In one bowl, place 1 cup of cereal. Set out 3 empty bowls and the transfer utensil(s) on the tray. Have the children sort the “planets” by color to the bowls on the tray. For younger children, place one cereal color in each of the three empty bowls. The children can then use that piece as a guide for transferring the corresponding colors. Labels can also be used for the bowls to indicate the color of cereal it should hold. Make corresponding colored dots on the bowl for younger children. Label the bowls in trays for older children with the corresponding color words.
Wikki Stix Created Solar System
Creating the Solar System
Materials needed: Assorted Wikki Stix
In order to help our children better understand the planets, we asked each of them to create the Sun and the 8 planets out of Wikki Stix. The activity was a huge success! Some of the children chose to work with a partner and others preferred to create alone. It was truly amazing to watch the children turn their ideas into a hands-on Solar System!
Science Activity – Gravity
Explain to the children that GRAVITY keeps the planets moving around (orbiting) the Sun. Gravity also keeps people on the Earth instead of floating out into space. For a simple experiment with gravity, have the children toss a ball into the air. What happens? The ball comes DOWN. Without the Earth’s gravity, the ball would float off into the sky.

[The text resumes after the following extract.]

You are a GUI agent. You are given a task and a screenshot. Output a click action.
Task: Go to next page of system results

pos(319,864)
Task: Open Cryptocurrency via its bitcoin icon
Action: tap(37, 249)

We did our experiment with parachute men. They are inexpensive and our kids like to toss them around. Ask your children to predict what will happen to the parachute men after they are tossed in the air (the Earth’s gravity will cause the parachute men to fall back to the ground)!
Books to Read to Young Children
My Picture Book of the Planets by Nancy E. Krulik
Kitten’s First Full Moon by Kevin Henkes
Brother Moon and Sister Sun by Katherine Paterson
Planet Balls Math Mats to Print – Numbered Playdough Mats
Materials needed: Numbered Playdough Mats Printable (linked above) and playdough or Wikki Stix.
Print the numbered play dough mats and laminate for durability. Have the children use Wikki Stix or Playdough to make small balls to resemble planets. The students should then place the required number of “planets” on the mat next to the numeral.
Extension for older students: Have students try to read the number words on each line (pages 5-6 of the pdf) and place that many planet balls in each row.
Extension for older students #2: Use the addition or subtraction equations (pages 7-8 of the pdf) to figure out how many planets are needed in each row.
Extension for younger children: Use pdf pages 2 and 4 which have orange dots for children to use to place one planet ball upon each dot. This helps students keep track as they count and add on more planets to their row.